Docteur en médecine ?

Mais il y a plus grave. Le docteur, pardon, monsieur Lilti, ne mérite pas d’être considéré comme médecin. Pourquoi ? Parce que depuis dix ans il a abandonné la pratique pour se consacrer au cinéma. Pourtant il a passé sa thèse, et la Faculté lui a bien octroyé le titre de docteur en médecine. Mais depuis les années 1940, pour exercer la médecine en France, il ne suffit pas d’être docteur en médecine, il faut être inscrit au Conseil de l’Ordre. Et l’accusé ne l’est pas ! C’est cet oubli, cette négligence, ou peut-être ce refus, qui lui a fait interdire, au bout de quatre semaines, de faire bénévolement fonction de médecin dans un hôpital de Seine- Saint Denis en ces temps de Covid. Et c’est bien fait pour lui ! Il n’avait qu’à payer sa cotisation !

Mais il y a encore plus grave. Monsieur Lilti ose prétendre que les médecins ne sont pas dans l’ensemble très cultivés dans les domaines culturels et artistiques. Il est vrai que lorsqu’on va consulter un médecin, on ne lui demande pas tellement d’être cultivé, mais plutôt de savoir vous soigner. Il est vrai que les études de médecine actuelles, à base de sélection féroce sur formatage par QCM, ne favorisent pas l’ouverture d’esprit en matière culturelle. Seulement le dire, simplement le dire, constituerait, pour le docteur Barrandon un grave manquement à la Confraternité, et il invoque le serment d’Hippocrate à l’appui de cette accusation.

J’ai relu notre serment. Concernant la confraternité je n’y ai trouvé que cette phrase : « J’apporterai mon aide à mes confrères ainsi qu’à leurs familles dans l’adversité. » Peut-être faudrait-il y ajouter : « Je m’abstiendrai de prétendre que certains de mes confrères n’ont pas un niveau culturel particulièrement élevé » ?

 

Mais il y a encore plus grave, beaucoup plus grave. Monsieur Lilti ose donner son avis sur les « déserts médicaux ». Il préconise de « demander aux jeunes médecins d’aller exercer pendant quelques années dans les endroits où il n’y en a pas ». Quelle intolérable atteinte au principe admirable, intangible, sacré, de la liberté d’installation ! Des médecins, bien sûr, car ni les pharmaciens, ni les enseignants, ni les militaires évidemment, ni même les notaires, n’ont une totale liberté d’installation, et ne s’en portent pas plus mal.

Qui s'intéresse aux déserts médicaux ?

Or, nous dit le docteur Barrandon, « il faut défendre la liberté d’installation, afin de ne pas créer de rancœur et de zones de médecine au rabais. » Pourquoi rancœur ? Parce que d’autres s’installeraient dans les quartiers huppés des grandes villes tandis que vous iriez dans des endroits abandonnés où l’on a tant besoin de vous ? Pourquoi « médecine au rabais » ? Le prix de la visite, de la consultation, ne serait-il pas le même qu’ailleurs ? Parce que le niveau social de votre clientèle ne vous permettrait pas de substantiels dépassements d’honoraires ? Parce que vos qualités professionnelles seraient dépréciées par le fait même que vous exercez dans une zone réputée peu attractive ? Il me paraît bien méprisant, à la fois pour les malades et pour les médecins, de considérer qu’exercer son métier dans un désert médical équivaudrait à faire de la « médecine au rabais ».

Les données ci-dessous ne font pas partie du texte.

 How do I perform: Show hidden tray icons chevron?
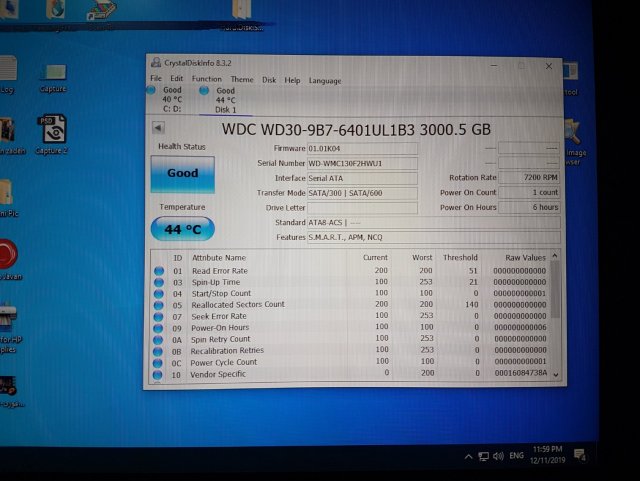pos(468,456)
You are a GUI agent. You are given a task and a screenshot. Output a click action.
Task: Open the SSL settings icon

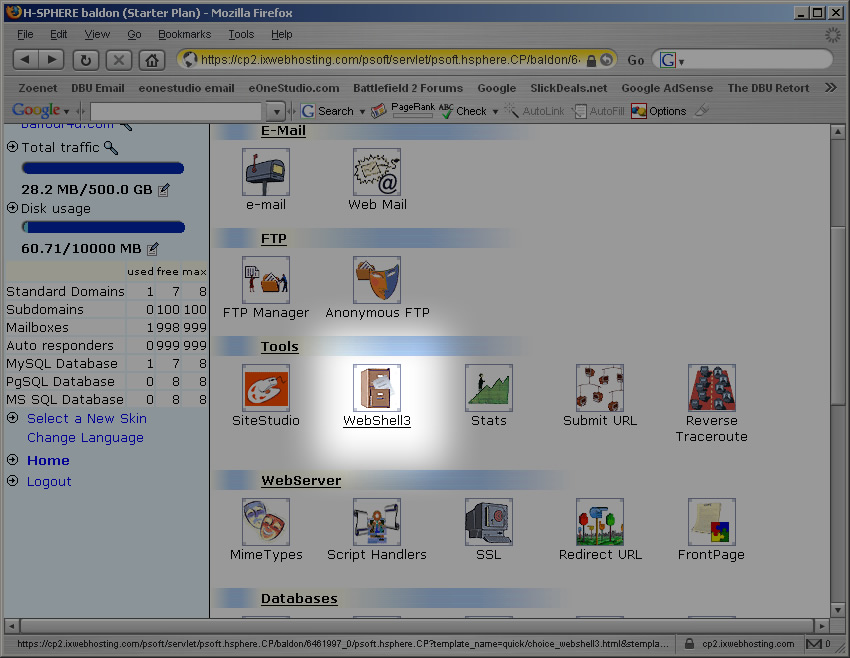click(489, 522)
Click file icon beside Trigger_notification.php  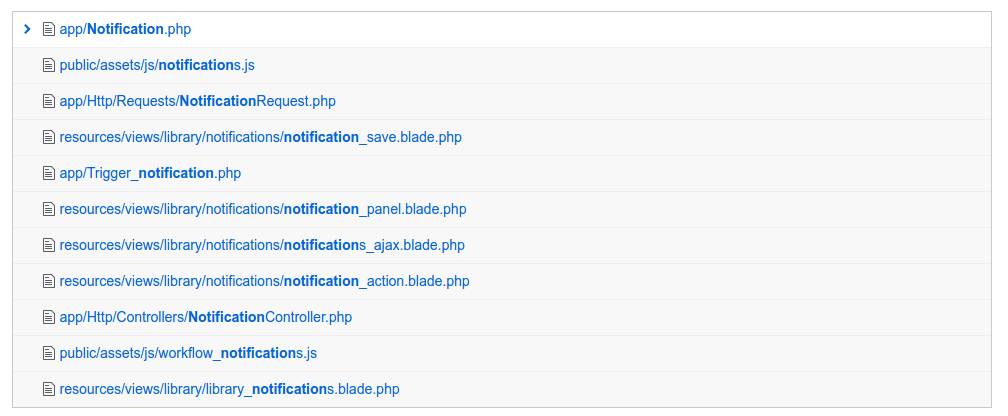[x=48, y=174]
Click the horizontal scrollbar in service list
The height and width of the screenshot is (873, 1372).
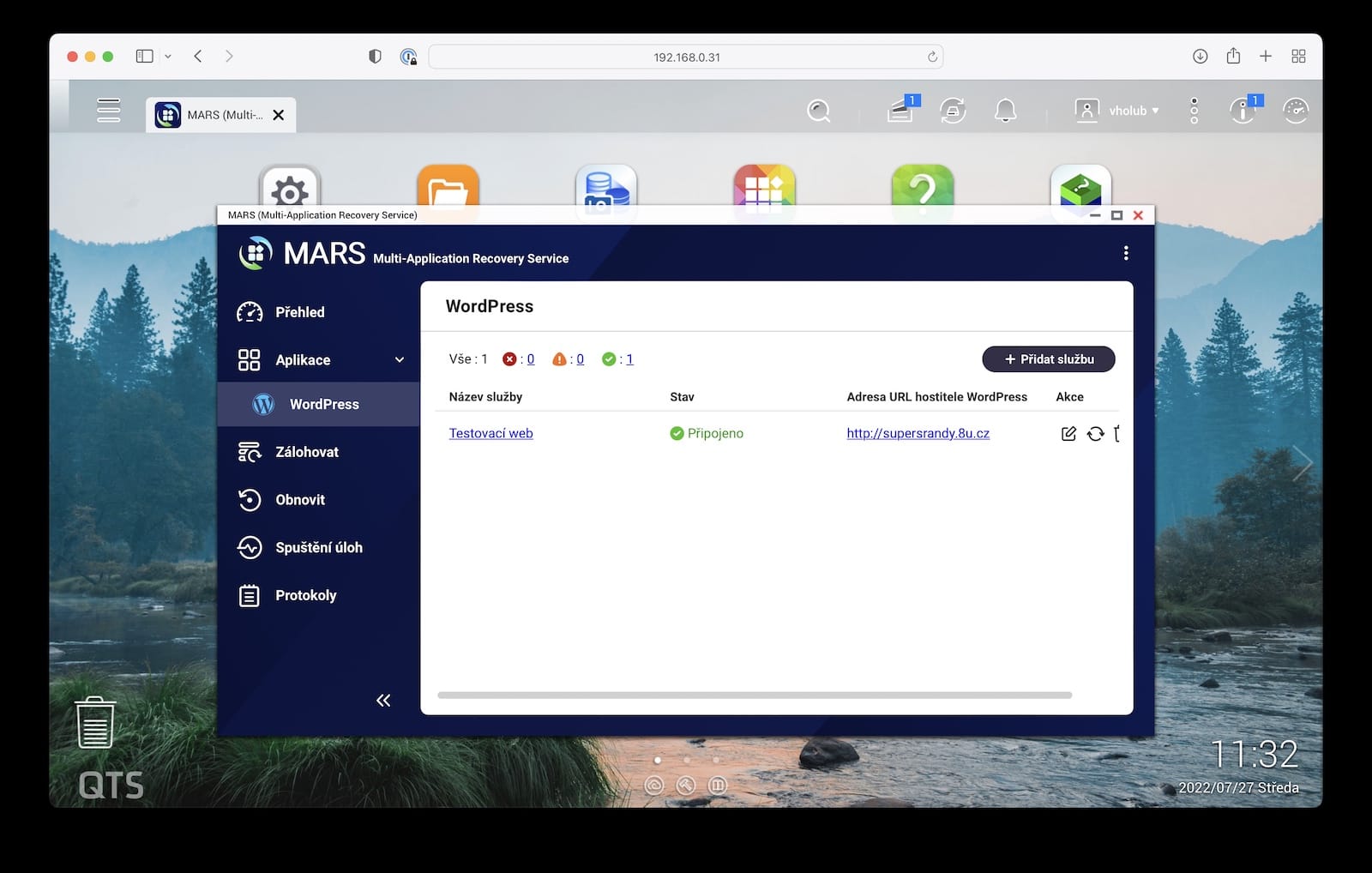click(755, 695)
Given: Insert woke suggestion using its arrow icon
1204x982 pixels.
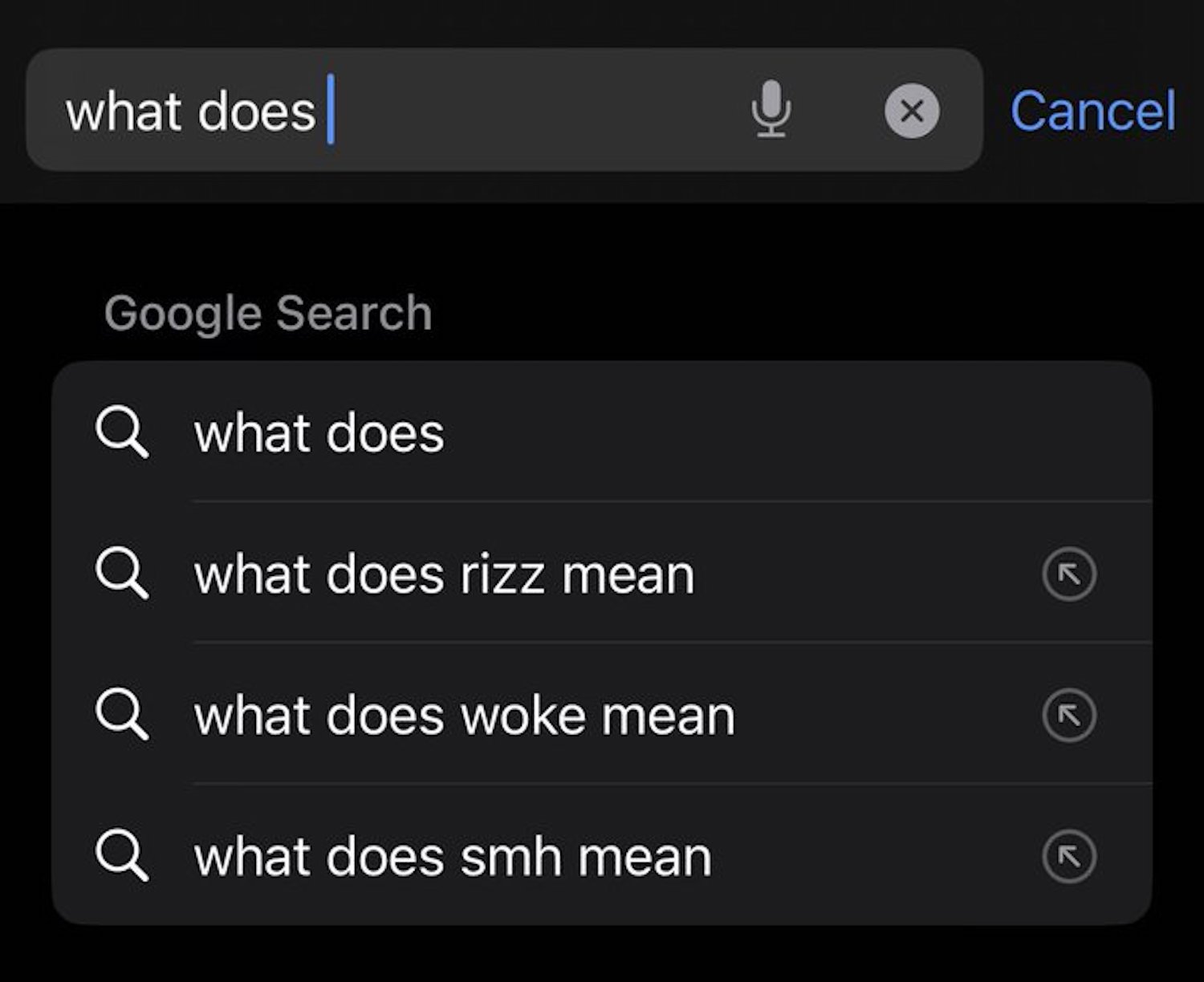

Mais que le docteur Barrandon se rassure. Jamais les médecins, jeunes ou moins jeunes, ne s’inquiéteront vraiment des déserts médicaux. Pour la simple raison qu’ils ne se sentent pas concernés. Car ceux qui pâtissent le moins des déserts médicaux, ce sont justement les médecins, qui ont toujours, lorsqu’ils sont malades, l’adresse d’un autre médecin qui acceptera volontiers de prendre en charge le « cher confrère ». Ajoutez-leur les personnalités célèbres, et vous comprendrez que la question des déserts médicaux n’intéresse que les petits, les sans grade, et aussi certains responsables municipaux clamant leur désarroi impuissant lors du départ à la retraite du dernier médecin généraliste de leur commune. Quant aux dirigeants gouvernementaux, c’est dans le numéro du 19 février que l’on peut lire : « Depuis dix ans les assauts des parlementaires (notamment ruraux) (….) sont méthodiquement repoussés par les différents gouvernements »

Oui, la liberté d’installation a encore de beaux jours devant elle. Les déserts médicaux aussi.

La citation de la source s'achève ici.